Cédric Callier : Oui il y a forcément une inquiétude sur le financement des écuries et les sponsors. Le monde de la F1 n’a pas oublié la crise et les départs de BMW et Toyota par exemple fin 2009. Est ce que, justement, Liberty Media n’arrive pas là pour développer tout ça et attirer des grandes marques, notamment aux Etats-Unis… Ce qui est certain, c’est que ces dernières années on a eu une volonté de la F1 de se développer en Asie et que pour l’instant ça n’a pas débouché sur grand chose. Donc, c’est peut être là qu’il faut creuser. Est ce que Liberty Media aura les coudées franches là-dessus ? On peut aussi se demander si l’élection de Donald Trump aura un impact direct ou indirect… Quand on voit sa probable gestion de la diplomatie vis à vis des pays asiatiques, est ce que cela aura un impact sur la F1 en sachant que Liberty Media est un groupe américain, si ils souhaitent développer le marché sur l’Asie alors l’enjeu diplomatique pourrait interférer.
Bruno Cammalleri : En cette fin de saison 2016, outre la retraite de Nico Rosberg, l’autre surprise aura été l’annonce du retour du Grand Prix de France pour l’été 2018 pour au moins 5 ans, au Castellet . 10 ans après Magny-Cours…

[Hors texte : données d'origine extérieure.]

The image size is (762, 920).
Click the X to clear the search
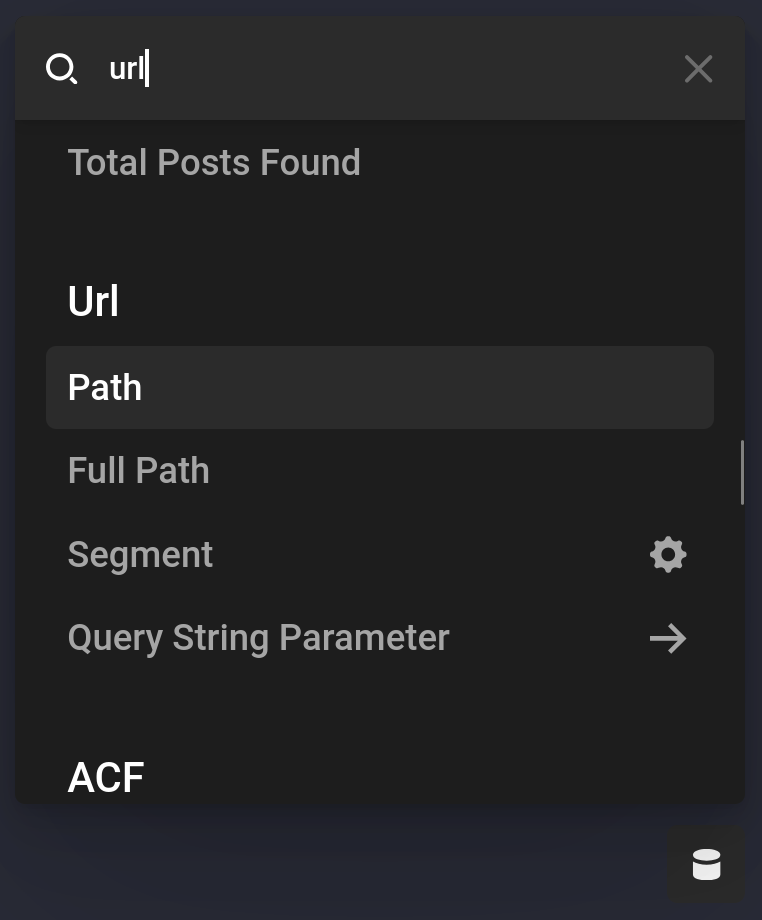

Cédric Callier : Voilà une excellente nouvelle pour les amateurs de F1, pour au moins 5 ans donc. Bernie Ecclestone disait qu’il n’y a pas de raison que cela ne soit pas pérennisé. Ce qui a été assez drôle et fort de leur part, c’est que cela a été fait d’une manière très discrète, cela a fuité vraiment au dernier moment, même Thierry Braillard l’a appris en regardant les chaînes d’information. C’est donc un joli coup. Ils ont su détacher ça de l’aspect politique. L’avantage c’est que quel que soit le résultat des élections de 2017, ça ne devrait avoir aucun impact, car le financement est public/privé avec 14 millions d’euros de subventions publiques et 16 millions d’euros de recettes directes, dont 14 millions d’euros issus de la billetterie. Une très bonne nouvelle donc, en sachant aussi que le circuit du Castellet était prêt à recevoir un Grand Prix. On sait aussi que le Grand Prix de France sera organisé en été. Il vaudrait mieux que ce soit fin juin ou fin août/début septembre, mais pas en plein coeur de l’été, pour développer le tourisme, en allongeant la saison estivale. Donc soit la faire partir un petit peu plus tôt, soit la prolonger début septembre. Même si la F1 n’est pas un sport olympique, je pense que c’est aussi une bonne nouvelle pour la candidature de Paris 2024, et que tout cela va dans le bon sens au niveau de la dynamique sportive.
Bruno Cammalleri : 2017 arrive avec des nouveaux pneus Pirelli, une nouvelle règlementation technique et une nouvelle génération de pilotes qui s’installe avec Verstappen, Wehrlein, Ocon, Vandoorne… est-on au commencement d’une nouvelle ère de la F1 ?
Cédric Callier : Oui je pense. Toto Wolff estime le gain par tour de minimum 3 à 4 secondes, ce qui est beaucoup pour la Formule 1 où tout se joue au dixième voire au centième de seconde. Et cela pourrait même être encore plus important sur certains circuits. Visuellement ce sera impressionnant dans les passages en courbe où ca ira plus vite. Et donc l’exigence physique sera plus élevée pour les pilotes. On devrait voir certains pilotes davantage en difficulté et s’attendre à voir sur les podiums les pilotes plus éprouvés. Quant à la nouvelle génération, Ocon sur Force India sera très attendu et aura une vraie carte à jouer. Vandoorne (photo ci-dessous) promet aussi beaucoup, hâte de le voir face à Alonso chez McLaren. Tout cela promet une saison excitante à tout point de vue !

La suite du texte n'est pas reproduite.